Screenshot and document pointing data.
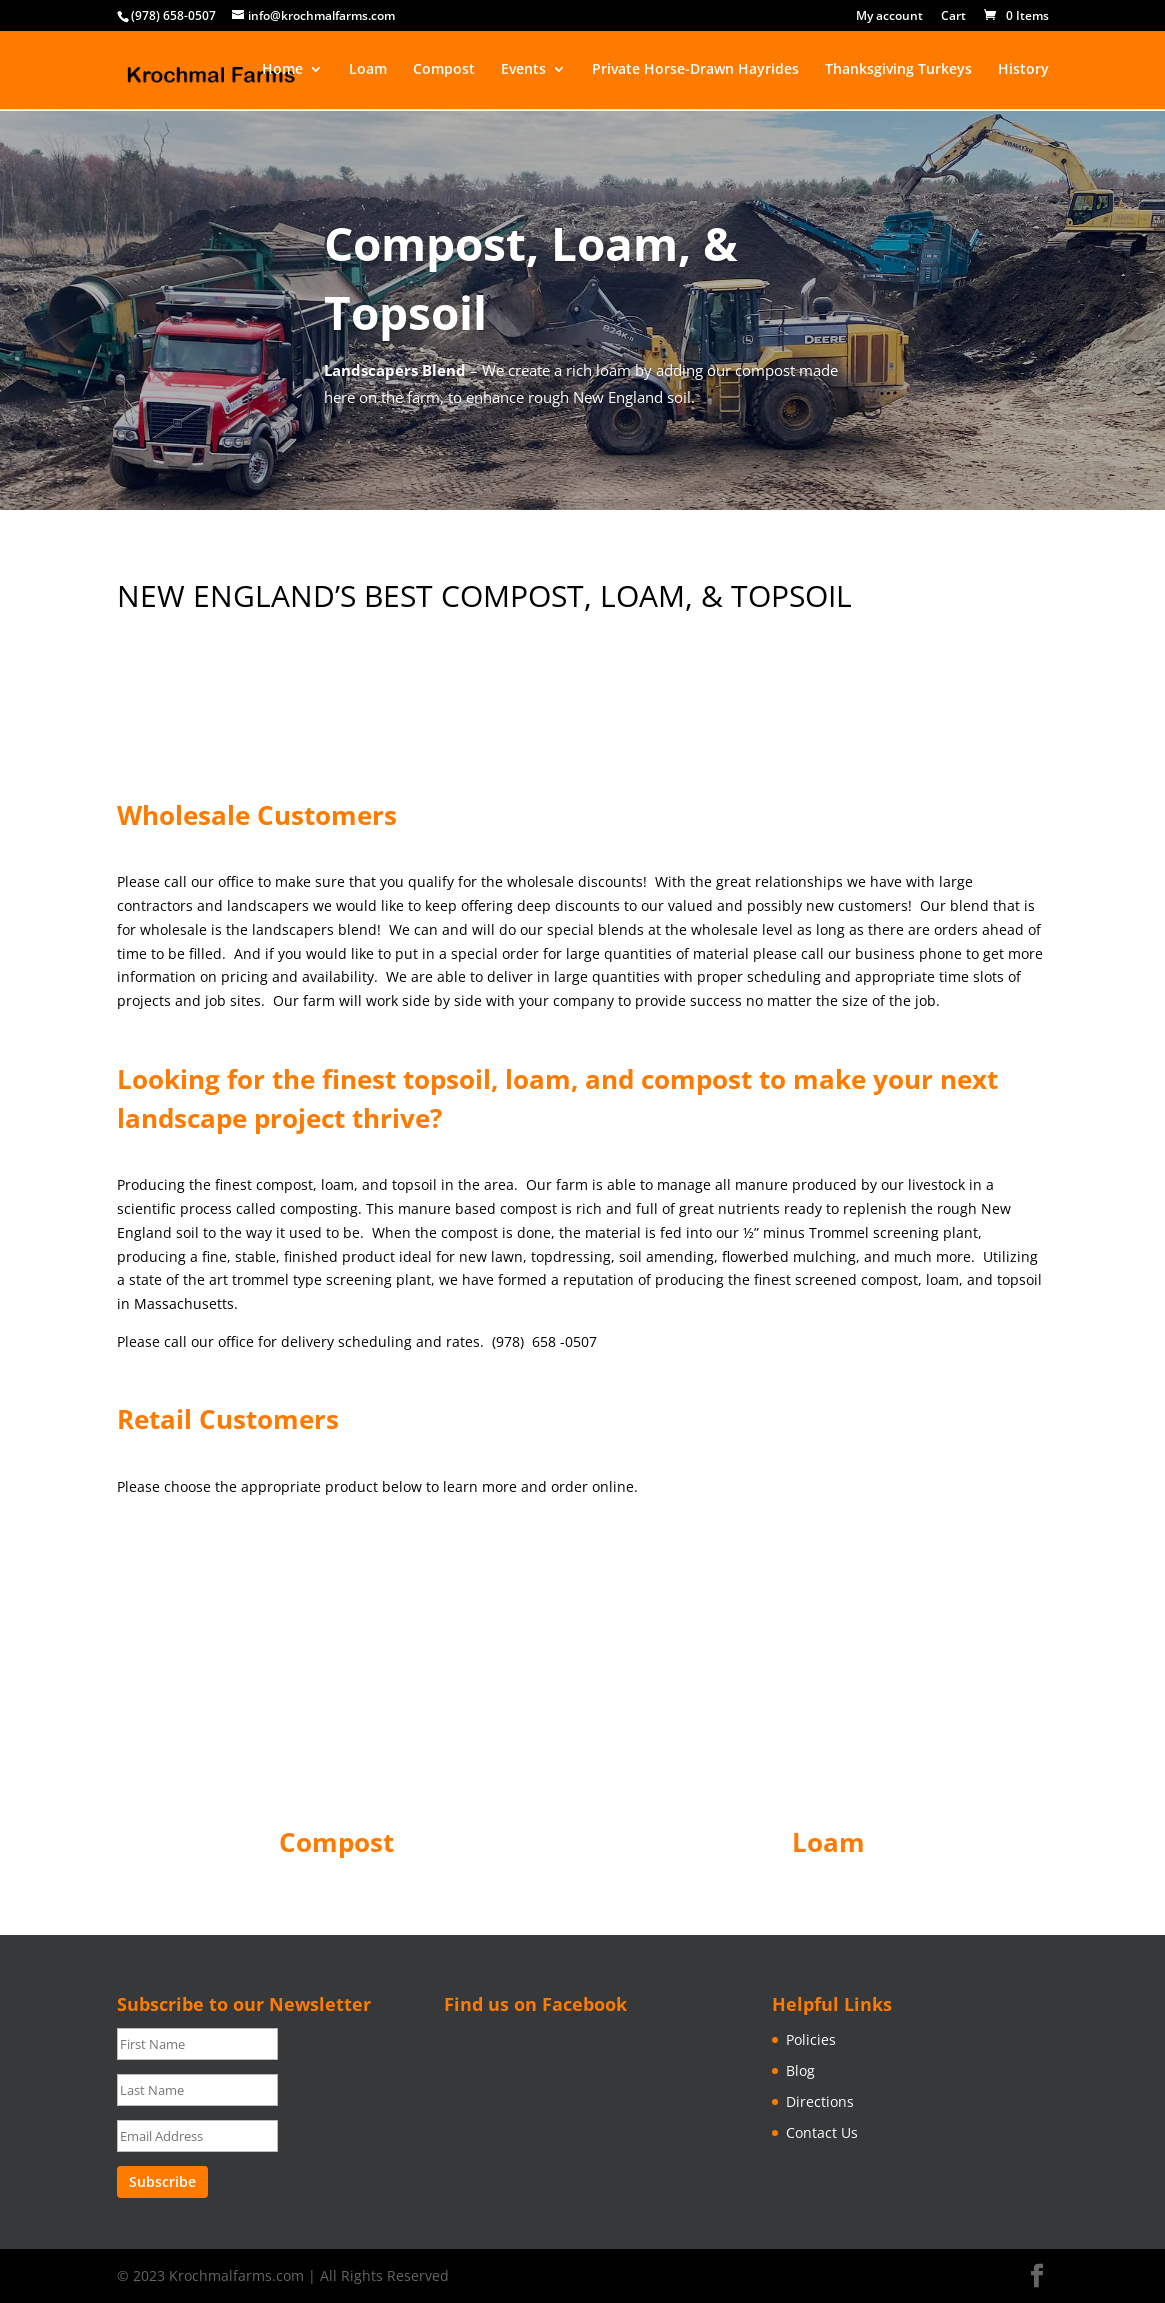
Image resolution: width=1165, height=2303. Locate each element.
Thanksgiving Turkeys (898, 71)
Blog (800, 2070)
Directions (820, 2101)
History (1023, 71)
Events (523, 71)
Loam (368, 71)
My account (889, 17)
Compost (444, 71)
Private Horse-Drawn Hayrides (695, 71)
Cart (953, 17)
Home (282, 71)
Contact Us (822, 2132)
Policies (811, 2039)
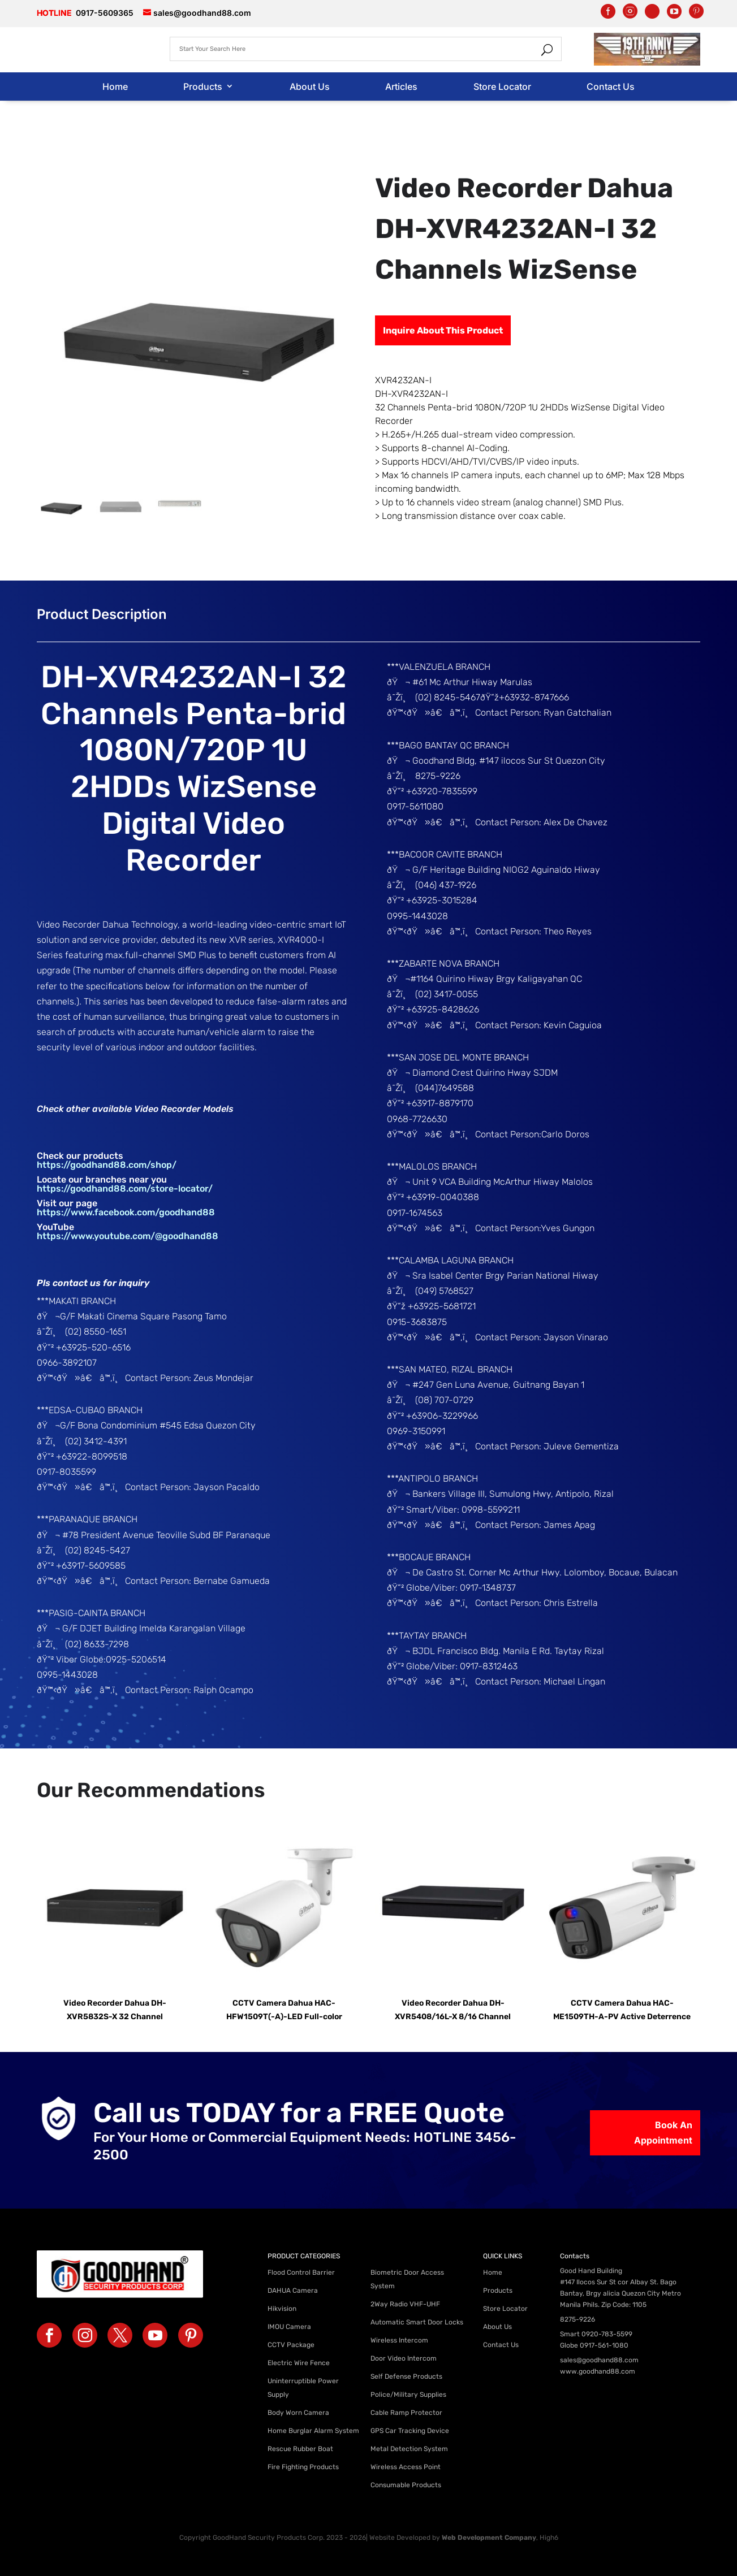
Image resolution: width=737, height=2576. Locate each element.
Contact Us (611, 86)
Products (202, 86)
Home (115, 86)
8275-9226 (577, 2319)
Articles (401, 86)
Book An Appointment (663, 2132)
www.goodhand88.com (597, 2371)
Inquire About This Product (443, 330)
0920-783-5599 (606, 2334)
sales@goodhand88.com (599, 2360)
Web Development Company (489, 2538)
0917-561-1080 (604, 2345)
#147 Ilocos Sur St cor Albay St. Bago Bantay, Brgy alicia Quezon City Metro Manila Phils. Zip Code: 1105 (620, 2293)
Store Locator (502, 86)
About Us (310, 86)
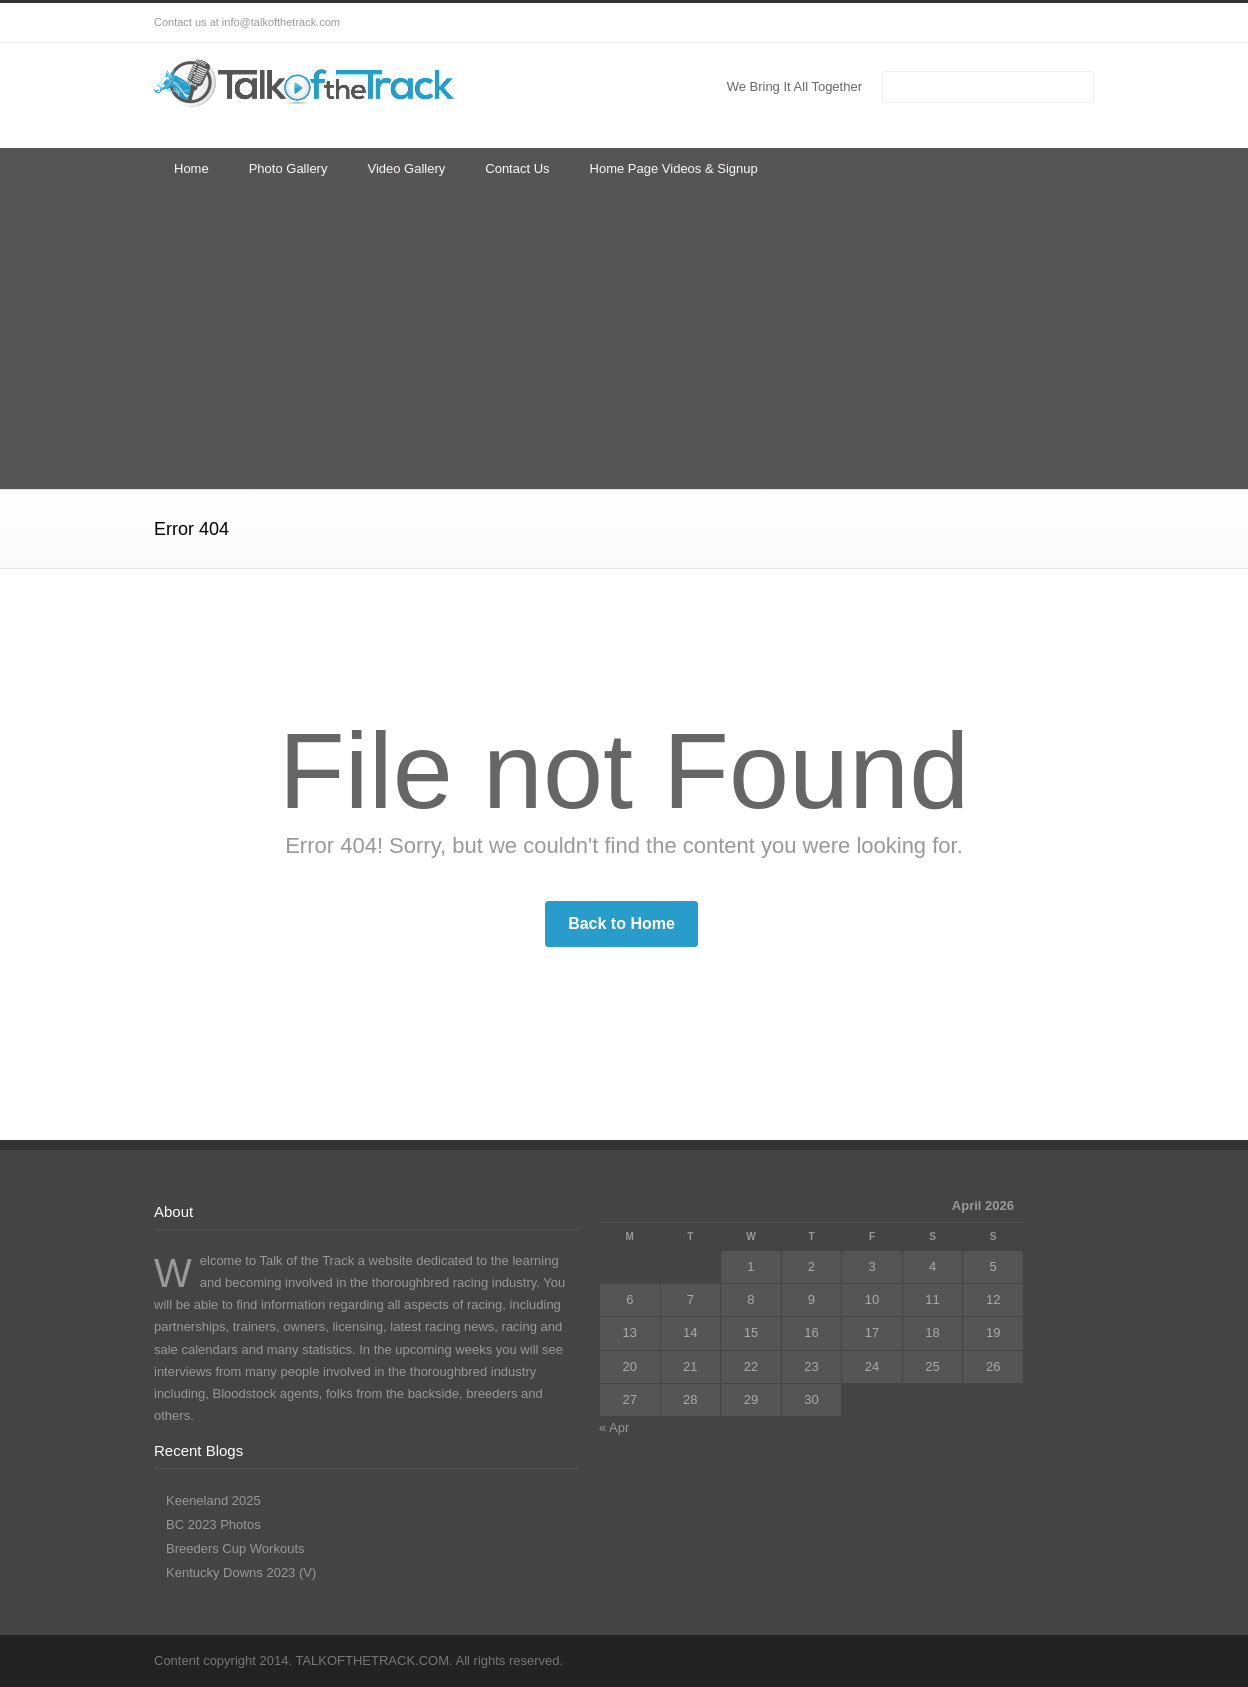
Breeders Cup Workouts (235, 1548)
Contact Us (517, 168)
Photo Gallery (288, 168)
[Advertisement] (624, 339)
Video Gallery (406, 168)
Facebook (954, 23)
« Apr (614, 1427)
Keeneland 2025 (213, 1500)
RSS (1074, 23)
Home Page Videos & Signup (674, 168)
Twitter (914, 23)
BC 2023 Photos (213, 1524)
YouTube (1034, 23)
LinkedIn (994, 23)
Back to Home (621, 923)
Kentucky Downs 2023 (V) (241, 1572)
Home (191, 168)
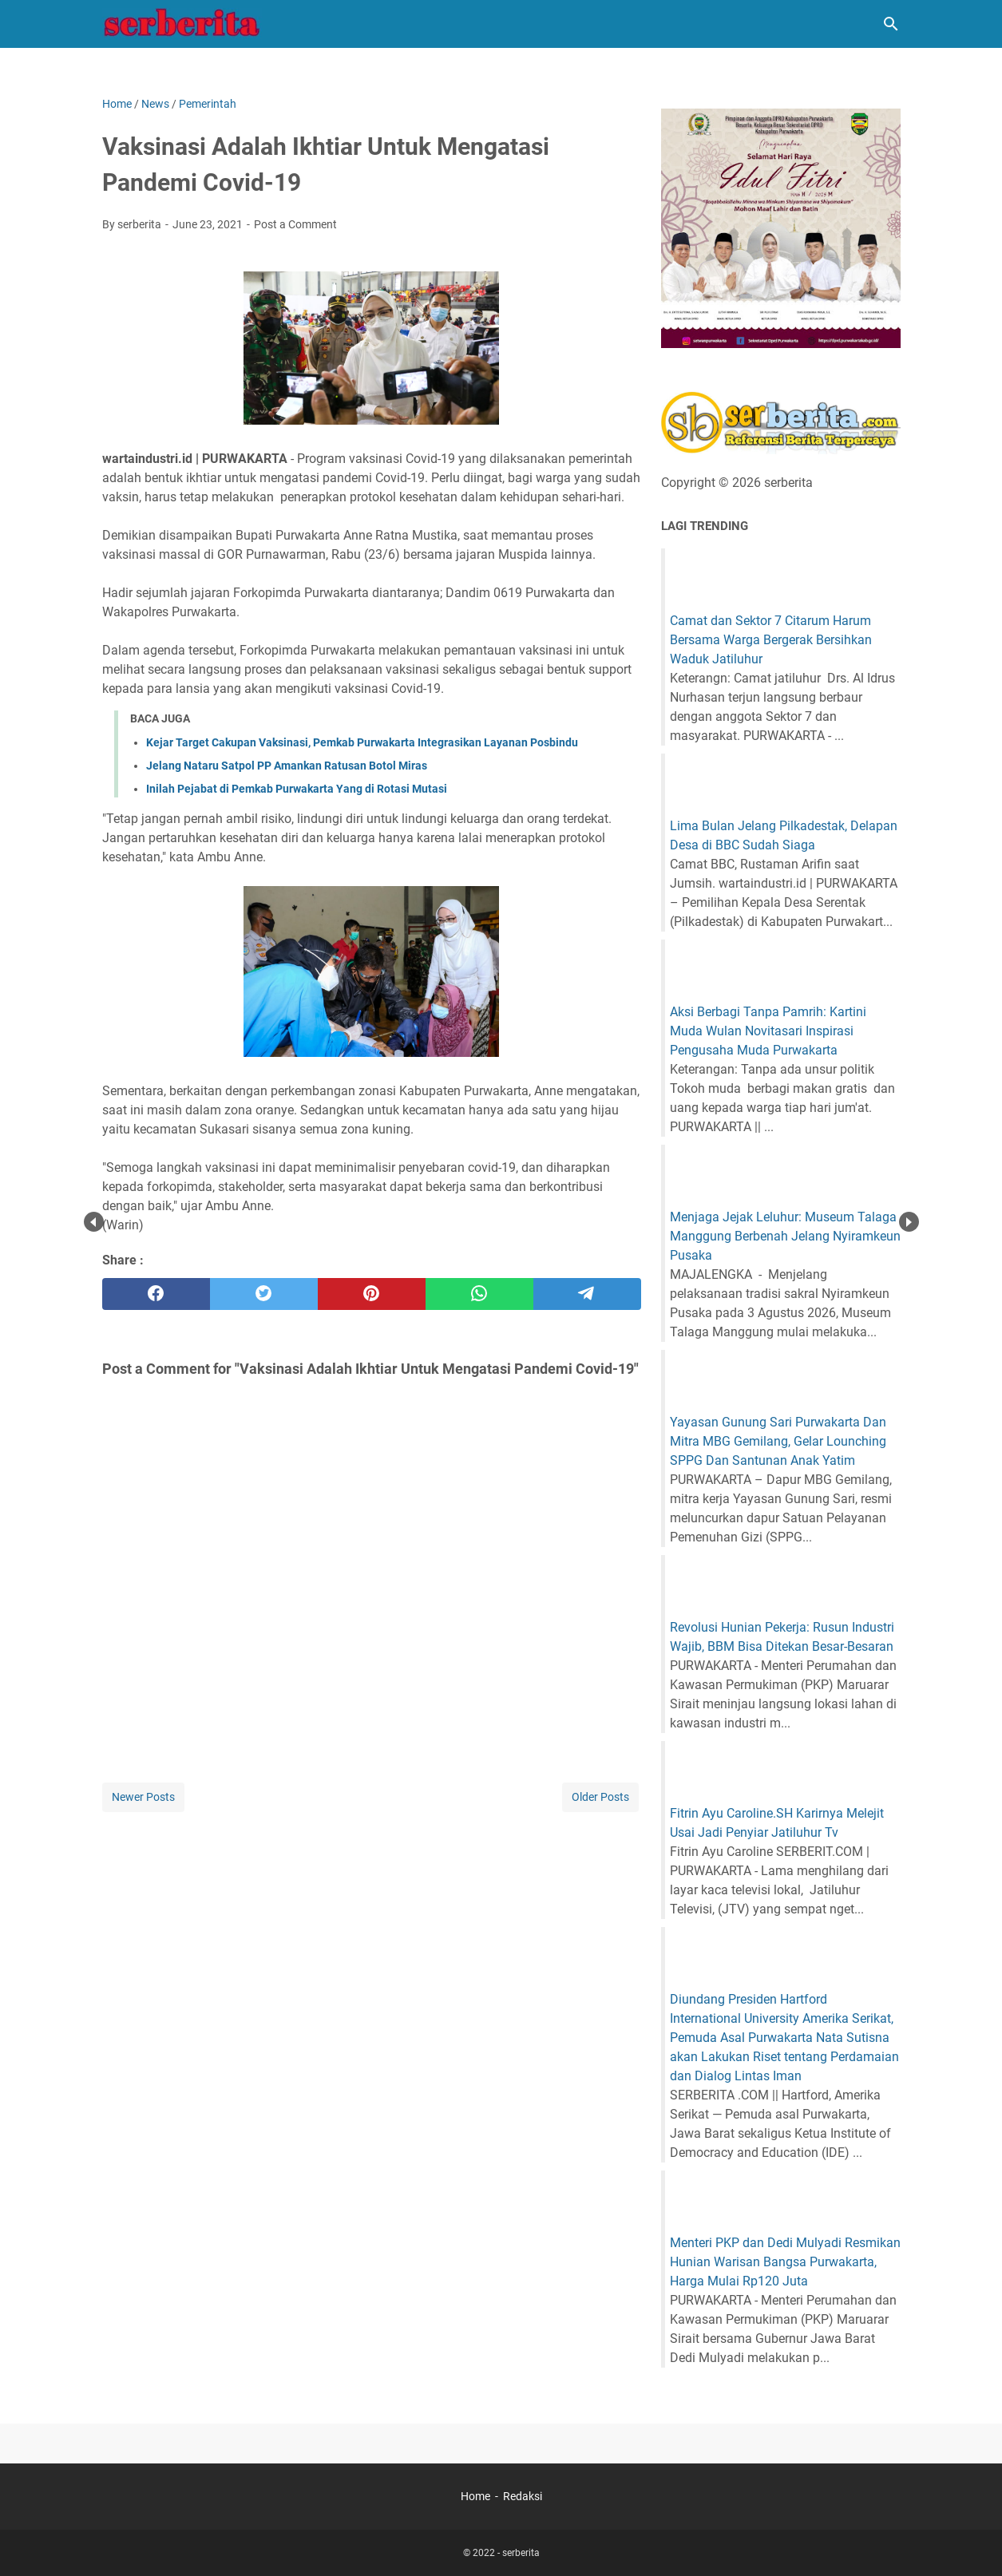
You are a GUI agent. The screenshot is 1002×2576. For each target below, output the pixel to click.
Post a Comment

WHAT YOU SHOULD DO. Reproduce all of the items above word for word, leaving out the pictures.

WORKED ANSWER.
Image resolution: width=1165, height=2303. Locate each element.
Thanksgiving Turkeys (898, 71)
Blog (800, 2070)
Directions (820, 2101)
History (1023, 71)
Events (523, 71)
Loam (368, 71)
My account (889, 17)
Compost (444, 71)
Private Horse-Drawn Hayrides (695, 71)
Cart (953, 17)
Home (282, 71)
Contact Us (822, 2132)
Policies (811, 2039)
Image resolution: width=737, height=2576. Locate each element.
Contact Us (611, 86)
Products (202, 86)
Home (115, 86)
8275-9226 (577, 2319)
Articles (401, 86)
Book An Appointment (663, 2132)
www.goodhand88.com (597, 2371)
Inquire About This Product (443, 330)
0920-783-5599 (606, 2334)
sales@goodhand88.com (599, 2360)
Web Development Company (489, 2538)
0917-561-1080 (604, 2345)
#147 Ilocos Sur St cor Albay St. Bago Bantay, Brgy alicia Quezon City Metro Manila Phils. Zip Code: 1105 (620, 2293)
Store Locator (502, 86)
About Us (310, 86)
Breeders Cup Workouts (235, 1548)
Contact Us (517, 168)
Photo Gallery (288, 168)
[Advertisement] (624, 339)
Video Gallery (406, 168)
Facebook (954, 23)
« Apr (614, 1427)
Keeneland 2025 (213, 1500)
RSS (1074, 23)
Home Page Videos & Signup (674, 168)
Twitter (914, 23)
BC 2023 Photos (213, 1524)
YouTube (1034, 23)
LinkedIn (994, 23)
Back to Home (621, 923)
Kentucky Downs 2023 (V) (241, 1572)
Home (191, 168)
You are a GUI agent. The screenshot is 1002×2576. For each target below, output the pixel to click.
Post a Comment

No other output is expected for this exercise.